Schokkende cijfers heeft Schreier over die export. Als er op een traditionele manier landbouw bedreven wordt, valt het nog wel mee. „Elke ton geoogst gewas zorgt dan voor 0,02 ton verlies van vruchtbare bodem". Dan moet er wel landbouw bedreven worden op de meest traditionele manier: de ladangbouw of shifting cultivation. Een groep boeren hakt en brandt een stukje oerwoud plat, verbouwt een jaar of wat de voor het levensonderhoud meest noodzakelijke gewassen en laat de grond achter zodra de vruchtbaarheid onvoldoende is.
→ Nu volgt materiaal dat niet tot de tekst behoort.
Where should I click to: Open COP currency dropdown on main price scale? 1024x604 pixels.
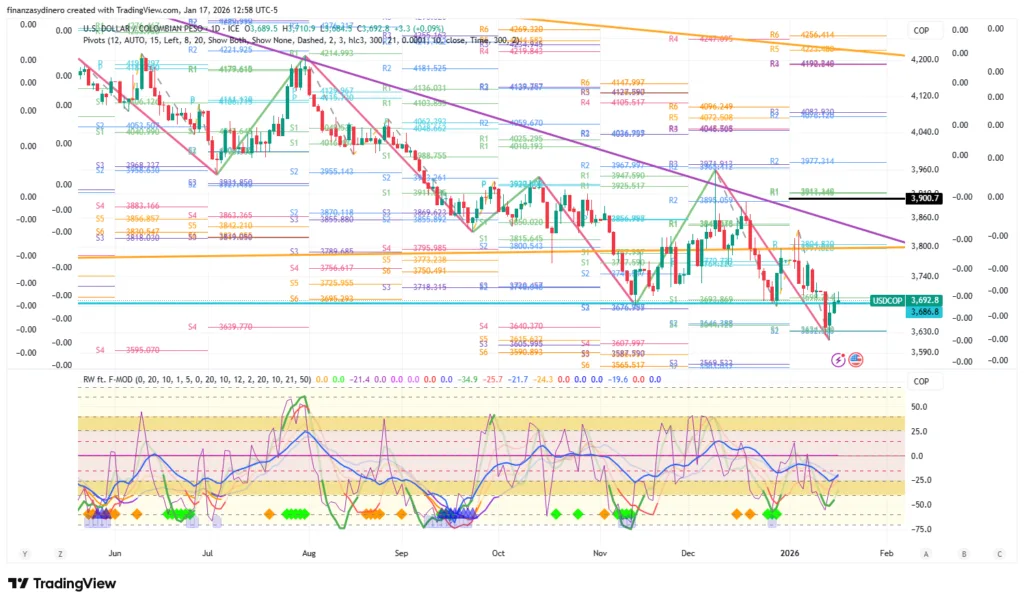923,31
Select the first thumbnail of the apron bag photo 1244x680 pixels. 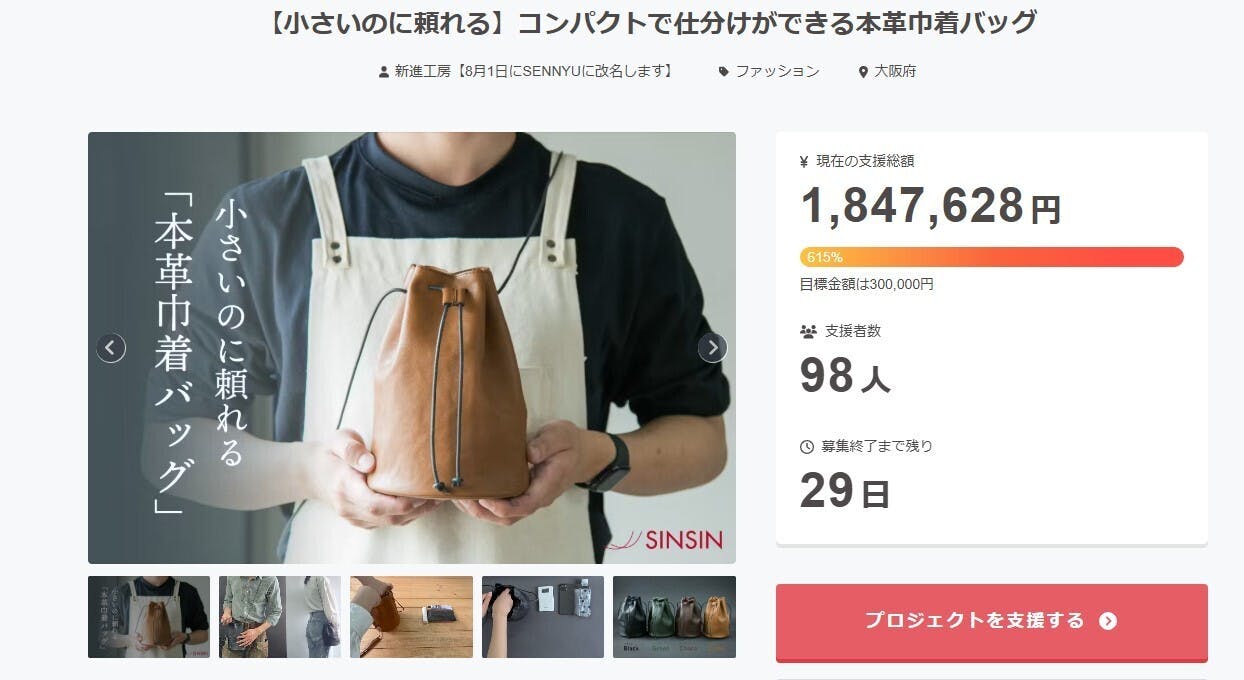(x=149, y=617)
Op die manier moeten ze binnen tien jaar weer een nieuw perceel oerwoud rooien maar hun voormalige akkers zijn dan binnen een jaar weer overwoekerd: het natuurlijk herstel kan dan beginnen.
Massale erosie
Gaan de boeren over van ladangbouw naar permanente akkers, dan verdwijnt er per ton geoogst produkt ongeveer 3 ton aan bodemmateriaal. De cijfers van Schreier wijzen uit dat moderne landbouwmethoden, waarbij op grote schaal machines worden ingezet, niet thuis horen in de tropen. „Dan is er een verlies van 11 ton bodemmateriaal per ton geoogst produkt. Die massale erosie wordt vooral veroorzaakt door afspoeling. Ondanks die grote schade nemen de opbrengsten nauwelijks toe. Traditionele boeren kunnen, als ze het goed doen, 1,6 ton produkt per hectare oogsten en met moderne landbouwmethoden kom je ongeveer op 1,8 ton".
De problemen bestrijden met het strooien van kunstmest vindt Schreier geen oplossing. „Op onze gematigde breedten heeft kunstmest strooien wel zin. De kleibodems hebben door hun scheikundige eigenschappen het vermogen om de kunsmeststoffen goed vast te houden, maar in tropische laterietbodems werkt dat niet. Binnen een paar weken zijn de stoffen uitgespoeld en zitten ze in het grondwater. Bemesten met een overdosis is dus ook nog zeer ongunstig voor het milieu".
Rock fertilizers
"Steenmest" -de Duitser Schreier spreekt liever Engels en dan wordt het "rock fertilizers"- heeft op het eerste gezicht alleen maar positieve eigenschappen en gevolgen. „Rock fertilizers zorgen jaren achtereen voor een vruchtbare bodem. Kijk maar naar vulkanische bodems. Bovendien worden er bij de verwering van stenen kleimineralen gevormd, zodat de vruchtbare stoffen ook veel beter worden vastgehouden. Je zou dan zelfs op beperkte schaal weer gebruik kunnen maken van kunstmest. Het is dus geen kwestie van chemische fertilizers versus rock fertilizers maar wat is de meest geschikte bodembehandeling om de plaatselijke voedselproduktie in de tropen te verbeteren".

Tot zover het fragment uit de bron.